You'll tend to hear that disruptive ideas like I've discussed are bad for business from the mainstream media and corporate PR departments, since they're protecting their own interests. That's why I feel that the heart of hacker culture is in disrupting the status quo.

Thankfully I'm not there yet.

Since this is just a side project, if it starts demanding too much of my time too often I'll just stop it and open both the code and the data.

BTW, how could the network request not appear in the network tab?

For me the hardest part is to correlate and compare products across supermarkets

If they don't populate the page via Ajax or network requests. Ie server side, then no requests for supermarket data will appear.

See nextjs server side, I believe they mention that as a security thing in their docs.

In terms of comparison, most names tend to be the same. So some similarity search if it's in the same category matches good enough.

seanthemon · a year ago

And you couldn't use OCR and simply take an image of the product list? Not ideal, but difficult or impossible to track depending on your method.

You'll get blocked before even seeing the page most times.

eddyfromtheblok · a year ago

Crowdsource it with a browser extension

xyst · a year ago

Would be nice to have a price transparency of goods. It would make processes like this much more easier to track by store, and region.

For example, compare the price of oat milk at different zip codes and grocery stores. Additionally track “shrinkflation” (same price but smaller portion).

On that note, it seems you are tracking price but are you also checking the cost per gram (or ounce)? Manufacturer or store could keep price the same but offer less to the consumer. Wonder if your tool would catch this.

I do track the price per unit (kg, lt, etc) and I was a bit on the fence on whether I should show and graph that number instead of the price that someone would pay at the checkout, but I opted for the latter to keep it more "familiar" with the prices people see.

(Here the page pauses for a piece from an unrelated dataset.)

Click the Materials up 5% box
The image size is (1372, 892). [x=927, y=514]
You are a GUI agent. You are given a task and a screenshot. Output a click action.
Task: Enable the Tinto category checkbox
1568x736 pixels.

Having said that, that's definitely something that I could add and it would show when the shrinkflation occured if any.

barbazoo · a year ago

Grocers not putting per unit prices on the label is a pet peeve of mine. I can’t imagine any purpose not rooted in customer hostility.

baronswindle · a year ago

In my experience, grocers always do include unit prices…at least in the USA. I’ve lived in Florida, Indiana, California, and New York, and in 35 years of life, I can’t remember ever not seeing the price per oz, per pound, per fl oz, etc. right next to the total price for food/drink and most home goods.

There may be some exceptions, but I’m struggling to think of any except things where weight/volume aren’t really relevant to the value — e.g., a sponge.

dawnerd · a year ago

Or when they change what unit to display so you can’t easily cross compare.

girvo · a year ago

It's required by law in Australia, which is nice

candiddevmike · a year ago

Imagine mandating transparent cost of goods pricing. I'd love to see farmer was paid X, manufacturer Y, and grocer added Z.